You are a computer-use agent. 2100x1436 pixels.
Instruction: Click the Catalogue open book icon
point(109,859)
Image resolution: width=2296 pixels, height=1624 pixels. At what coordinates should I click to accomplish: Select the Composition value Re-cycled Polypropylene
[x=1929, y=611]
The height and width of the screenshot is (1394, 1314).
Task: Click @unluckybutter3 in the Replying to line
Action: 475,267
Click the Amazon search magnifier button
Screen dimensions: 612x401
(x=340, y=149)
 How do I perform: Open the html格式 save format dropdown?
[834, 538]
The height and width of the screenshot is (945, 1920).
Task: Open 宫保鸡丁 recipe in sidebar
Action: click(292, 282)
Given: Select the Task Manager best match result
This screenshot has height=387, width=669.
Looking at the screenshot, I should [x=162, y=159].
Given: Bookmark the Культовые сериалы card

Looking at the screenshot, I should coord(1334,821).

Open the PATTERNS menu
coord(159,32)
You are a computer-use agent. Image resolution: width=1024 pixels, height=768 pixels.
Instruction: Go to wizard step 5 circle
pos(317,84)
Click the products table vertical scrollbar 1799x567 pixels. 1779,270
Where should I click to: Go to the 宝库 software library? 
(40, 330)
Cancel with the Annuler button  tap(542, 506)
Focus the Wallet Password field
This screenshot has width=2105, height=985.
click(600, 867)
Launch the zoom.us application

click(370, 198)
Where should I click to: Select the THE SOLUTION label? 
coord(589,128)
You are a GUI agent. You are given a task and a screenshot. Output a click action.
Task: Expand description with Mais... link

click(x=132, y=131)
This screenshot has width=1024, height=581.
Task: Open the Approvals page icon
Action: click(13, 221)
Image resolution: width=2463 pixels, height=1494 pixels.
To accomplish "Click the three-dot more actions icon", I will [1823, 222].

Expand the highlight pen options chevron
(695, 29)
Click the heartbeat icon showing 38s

Instruction:
Copy all of the data above line for line, and keep every character and space unchanged.

Task response:
You are a computer-use agent. 2100x1436 pixels.
Instruction: Click the Catalogue open book icon
point(109,859)
Image resolution: width=2296 pixels, height=1624 pixels. At what coordinates should I click to accomplish: Select the Composition value Re-cycled Polypropylene
[x=1929, y=611]
The height and width of the screenshot is (1394, 1314).
Task: Click @unluckybutter3 in the Replying to line
Action: 475,267
Click the Amazon search magnifier button
Screen dimensions: 612x401
(x=340, y=149)
 How do I perform: Open the html格式 save format dropdown?
[834, 538]
The height and width of the screenshot is (945, 1920).
Task: Open 宫保鸡丁 recipe in sidebar
Action: click(292, 282)
Given: Select the Task Manager best match result
This screenshot has height=387, width=669.
Looking at the screenshot, I should [x=162, y=159].
Given: Bookmark the Культовые сериалы card

Looking at the screenshot, I should coord(1334,821).

Open the PATTERNS menu
coord(159,32)
You are a computer-use agent. Image resolution: width=1024 pixels, height=768 pixels.
Instruction: Go to wizard step 5 circle
pos(317,84)
Click the products table vertical scrollbar 1799x567 pixels. 1779,270
Where should I click to: Go to the 宝库 software library? 
(40, 330)
Cancel with the Annuler button  tap(542, 506)
Focus the Wallet Password field
This screenshot has width=2105, height=985.
click(600, 867)
Launch the zoom.us application

click(370, 198)
Where should I click to: Select the THE SOLUTION label? 
coord(589,128)
You are a GUI agent. You are given a task and a screenshot. Output a click action.
Task: Expand description with Mais... link

click(x=132, y=131)
This screenshot has width=1024, height=581.
Task: Open the Approvals page icon
Action: click(13, 221)
Image resolution: width=2463 pixels, height=1494 pixels.
To accomplish "Click the three-dot more actions icon", I will [1823, 222].

Expand the highlight pen options chevron
(695, 29)
Click the heartbeat icon showing 38s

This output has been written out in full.